+++ The records +++
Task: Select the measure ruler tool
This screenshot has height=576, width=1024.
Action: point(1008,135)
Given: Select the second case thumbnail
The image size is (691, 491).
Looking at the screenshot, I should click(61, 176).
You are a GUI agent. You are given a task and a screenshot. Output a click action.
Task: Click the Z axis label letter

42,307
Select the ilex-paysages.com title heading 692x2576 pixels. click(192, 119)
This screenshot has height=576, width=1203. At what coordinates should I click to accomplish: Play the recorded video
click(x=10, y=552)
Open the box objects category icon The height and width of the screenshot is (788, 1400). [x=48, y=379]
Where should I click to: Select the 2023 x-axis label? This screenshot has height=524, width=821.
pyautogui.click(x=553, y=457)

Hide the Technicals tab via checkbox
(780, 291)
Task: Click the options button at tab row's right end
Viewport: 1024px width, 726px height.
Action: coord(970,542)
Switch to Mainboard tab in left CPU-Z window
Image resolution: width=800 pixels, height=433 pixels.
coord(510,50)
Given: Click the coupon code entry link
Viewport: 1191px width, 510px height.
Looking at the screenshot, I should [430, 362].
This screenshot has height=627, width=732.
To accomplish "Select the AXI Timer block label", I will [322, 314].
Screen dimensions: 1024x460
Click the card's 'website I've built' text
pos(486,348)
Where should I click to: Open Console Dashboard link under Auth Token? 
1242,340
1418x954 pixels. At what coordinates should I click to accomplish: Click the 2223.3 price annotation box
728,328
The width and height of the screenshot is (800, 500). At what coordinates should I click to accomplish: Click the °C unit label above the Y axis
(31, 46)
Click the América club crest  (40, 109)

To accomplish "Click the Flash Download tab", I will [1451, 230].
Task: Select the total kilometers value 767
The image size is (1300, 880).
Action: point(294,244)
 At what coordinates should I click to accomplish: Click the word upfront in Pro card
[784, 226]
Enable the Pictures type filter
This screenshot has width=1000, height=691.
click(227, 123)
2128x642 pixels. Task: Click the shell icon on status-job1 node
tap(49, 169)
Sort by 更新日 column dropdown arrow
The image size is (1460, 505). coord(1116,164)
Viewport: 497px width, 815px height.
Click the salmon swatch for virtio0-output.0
+++
_Task prompt:_
Your answer should consist of each line of the data above in which the word "will" occurs.

_Answer below:_
To accomplish "Select the AXI Timer block label", I will [322, 314].
To accomplish "Click the Flash Download tab", I will [1451, 230].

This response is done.